The brain is a supersystem of systems. Each system is composed of an elaborate interconnection of small but macroscopic cortical regions and subcortical nuclei, which are made of microscopic local circuits, which are made of neurons, all of which are connected by synapses (Damasio 1994:30).
Neurons must be triggered by a stimulus to produce nerve impulses, which are waves of electrical charge moving along the nerve fibres. When the neuron receives a stimulus, the electrical charge on the inside of the cell membrane changes from negative to positive. A nerve impulse travels down the fibre to a synaptic knob at its end, triggering the release of chemicals (neurotransmitters) that cross the gap between the neuron and the target cell, stimulating a response in the target (Baggaley 2001:104).
Damasio (1994) describes the neural underpinnings of reason and challenges Cartesian dualisms of mind/body, emotions/reason. Feelings and logical thinking are not like oil and water.
The “body [. . .] represented in the brain [constitutes] an indispensable frame of reference for the neural process that we experience as the mind (Damasio 1994:xvi).”
Our bodies are the ground reference for the construction we make of the world. Our embodied selves construct the ever-present sense of subjectivity, our experience. The body becomes is the instrument through which we construct our most refined thoughts and actions (Damasio 1994:xvi).
Baggaley, Ann, Ed. (2001), “Anatomy of the Human Body,” Human Body, Dorling Kindersley Publishing: NY, p. 104.
Damasio, Antonio R., 1994, Descartes’ Error: Emotion, Reason, and the Human Brain, Grosset/Putnam: New York.
Damasio, Hanna, (1994) “Gage’s skull, illustrations” in Damasio, Antonio R., 1994, Descartes’ Error: Emotion, Reason, and the Human Brain, Grosset/Putnam: New York. p. 31-2.
Johnson, Graham, (2005), “The Synapse Revealed,” 23 September 2005, Science Magazine and the National Science Foundation.
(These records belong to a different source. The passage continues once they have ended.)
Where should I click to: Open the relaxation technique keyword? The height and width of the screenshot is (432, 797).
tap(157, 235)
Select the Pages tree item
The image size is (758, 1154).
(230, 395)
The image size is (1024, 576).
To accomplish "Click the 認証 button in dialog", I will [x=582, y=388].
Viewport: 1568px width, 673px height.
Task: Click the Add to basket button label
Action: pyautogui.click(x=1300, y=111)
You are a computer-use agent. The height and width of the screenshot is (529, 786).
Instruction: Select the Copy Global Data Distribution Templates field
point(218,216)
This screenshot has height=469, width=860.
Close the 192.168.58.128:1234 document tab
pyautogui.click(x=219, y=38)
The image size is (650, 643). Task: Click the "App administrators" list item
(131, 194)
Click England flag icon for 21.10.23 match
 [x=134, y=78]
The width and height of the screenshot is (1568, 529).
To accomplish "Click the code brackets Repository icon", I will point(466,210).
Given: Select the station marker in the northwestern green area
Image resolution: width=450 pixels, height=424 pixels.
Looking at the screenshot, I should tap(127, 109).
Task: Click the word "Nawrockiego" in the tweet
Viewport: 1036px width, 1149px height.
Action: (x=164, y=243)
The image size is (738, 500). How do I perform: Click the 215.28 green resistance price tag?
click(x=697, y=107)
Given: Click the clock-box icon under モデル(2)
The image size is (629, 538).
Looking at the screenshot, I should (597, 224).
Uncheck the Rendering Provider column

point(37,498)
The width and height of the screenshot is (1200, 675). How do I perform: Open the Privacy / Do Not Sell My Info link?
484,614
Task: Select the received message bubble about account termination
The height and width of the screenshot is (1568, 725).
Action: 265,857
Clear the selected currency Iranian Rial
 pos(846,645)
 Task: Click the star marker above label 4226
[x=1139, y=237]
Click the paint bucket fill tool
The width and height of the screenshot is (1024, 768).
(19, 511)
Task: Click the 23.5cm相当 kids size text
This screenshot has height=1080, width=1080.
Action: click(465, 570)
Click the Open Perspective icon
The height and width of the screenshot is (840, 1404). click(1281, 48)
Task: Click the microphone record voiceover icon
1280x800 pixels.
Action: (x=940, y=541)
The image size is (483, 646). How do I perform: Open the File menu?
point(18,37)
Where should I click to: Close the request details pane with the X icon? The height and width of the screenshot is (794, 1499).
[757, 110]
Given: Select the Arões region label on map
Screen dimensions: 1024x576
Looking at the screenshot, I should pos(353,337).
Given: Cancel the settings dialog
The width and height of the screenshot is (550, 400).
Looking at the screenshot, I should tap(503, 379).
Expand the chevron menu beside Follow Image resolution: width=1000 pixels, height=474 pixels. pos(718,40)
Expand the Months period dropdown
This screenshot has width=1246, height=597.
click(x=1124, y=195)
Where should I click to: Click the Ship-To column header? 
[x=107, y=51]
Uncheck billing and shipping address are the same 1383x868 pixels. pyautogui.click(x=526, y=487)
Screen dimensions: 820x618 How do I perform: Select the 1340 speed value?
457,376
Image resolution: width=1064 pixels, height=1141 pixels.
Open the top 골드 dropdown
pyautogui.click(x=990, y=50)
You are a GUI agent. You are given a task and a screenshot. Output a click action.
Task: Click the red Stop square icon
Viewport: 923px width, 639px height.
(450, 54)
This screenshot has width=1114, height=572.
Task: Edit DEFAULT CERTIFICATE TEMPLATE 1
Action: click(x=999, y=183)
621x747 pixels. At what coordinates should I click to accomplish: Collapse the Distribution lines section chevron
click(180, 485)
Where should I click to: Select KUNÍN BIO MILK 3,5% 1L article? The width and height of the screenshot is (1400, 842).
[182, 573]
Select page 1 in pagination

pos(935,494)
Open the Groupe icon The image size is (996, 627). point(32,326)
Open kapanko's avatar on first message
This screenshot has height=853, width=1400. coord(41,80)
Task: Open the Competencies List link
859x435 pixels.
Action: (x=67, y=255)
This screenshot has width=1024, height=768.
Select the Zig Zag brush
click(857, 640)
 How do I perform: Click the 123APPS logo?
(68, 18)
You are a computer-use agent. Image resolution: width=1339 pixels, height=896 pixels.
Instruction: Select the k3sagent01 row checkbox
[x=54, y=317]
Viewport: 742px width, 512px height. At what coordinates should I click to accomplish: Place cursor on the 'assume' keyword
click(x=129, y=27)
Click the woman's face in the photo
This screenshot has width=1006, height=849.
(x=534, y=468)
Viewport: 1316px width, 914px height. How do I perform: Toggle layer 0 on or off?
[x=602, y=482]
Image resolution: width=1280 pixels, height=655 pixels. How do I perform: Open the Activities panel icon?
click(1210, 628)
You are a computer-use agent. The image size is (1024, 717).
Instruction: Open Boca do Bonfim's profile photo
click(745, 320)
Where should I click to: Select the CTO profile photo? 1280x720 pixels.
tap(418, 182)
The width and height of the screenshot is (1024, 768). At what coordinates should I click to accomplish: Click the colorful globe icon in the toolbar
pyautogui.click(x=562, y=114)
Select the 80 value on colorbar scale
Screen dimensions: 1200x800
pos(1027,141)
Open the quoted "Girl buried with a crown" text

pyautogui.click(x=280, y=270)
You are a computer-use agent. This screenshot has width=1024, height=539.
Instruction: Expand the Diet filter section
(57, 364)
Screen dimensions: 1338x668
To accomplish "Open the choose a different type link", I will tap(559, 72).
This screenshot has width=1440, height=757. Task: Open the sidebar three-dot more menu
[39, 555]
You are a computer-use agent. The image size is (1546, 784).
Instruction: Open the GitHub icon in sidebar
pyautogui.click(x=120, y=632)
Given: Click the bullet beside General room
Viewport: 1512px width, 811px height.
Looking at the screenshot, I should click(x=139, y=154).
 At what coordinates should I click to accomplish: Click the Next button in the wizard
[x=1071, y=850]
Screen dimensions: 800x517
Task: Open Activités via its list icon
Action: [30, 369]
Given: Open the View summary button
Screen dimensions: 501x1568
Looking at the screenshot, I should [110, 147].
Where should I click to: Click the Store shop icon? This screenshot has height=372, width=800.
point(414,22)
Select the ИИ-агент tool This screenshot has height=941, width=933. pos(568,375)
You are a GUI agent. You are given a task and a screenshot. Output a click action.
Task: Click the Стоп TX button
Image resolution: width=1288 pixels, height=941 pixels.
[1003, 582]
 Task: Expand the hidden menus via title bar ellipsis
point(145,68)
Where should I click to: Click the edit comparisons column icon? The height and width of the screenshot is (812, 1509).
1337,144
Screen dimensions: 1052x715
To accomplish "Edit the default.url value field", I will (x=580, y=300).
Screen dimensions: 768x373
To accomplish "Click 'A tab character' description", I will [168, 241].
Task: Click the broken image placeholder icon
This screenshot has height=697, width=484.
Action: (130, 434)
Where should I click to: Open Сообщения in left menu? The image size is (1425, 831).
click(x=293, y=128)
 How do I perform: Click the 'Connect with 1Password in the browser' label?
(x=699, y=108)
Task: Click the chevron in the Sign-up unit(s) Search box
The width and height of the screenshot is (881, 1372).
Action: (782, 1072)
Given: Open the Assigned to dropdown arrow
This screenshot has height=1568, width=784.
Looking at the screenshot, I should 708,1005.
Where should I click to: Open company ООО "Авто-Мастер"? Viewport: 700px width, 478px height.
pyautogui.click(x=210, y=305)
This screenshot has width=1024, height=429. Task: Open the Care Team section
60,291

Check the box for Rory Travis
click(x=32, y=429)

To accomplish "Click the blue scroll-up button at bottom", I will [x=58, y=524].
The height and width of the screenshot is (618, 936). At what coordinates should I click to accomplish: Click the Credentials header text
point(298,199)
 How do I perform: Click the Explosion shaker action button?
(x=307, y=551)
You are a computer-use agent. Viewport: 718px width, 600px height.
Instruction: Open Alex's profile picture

The first place winner of the Science and Engineering China Visualization Challenge was Graham Johnson from Medical Media, Boulder, Colorado. His image is described on Science Magazine’s web page:
Deep inside the brain, a neuron prepares to transmit a signal to its target. To capture that fleeting moment, Graham Johnson based this elegant drawing on ultra-thin micrographs of sequential brain slices. After scanning a sketch into 3D modeling software, he colored the image and added texture and glowing lighting reminiscent of a scanning electron micrograph.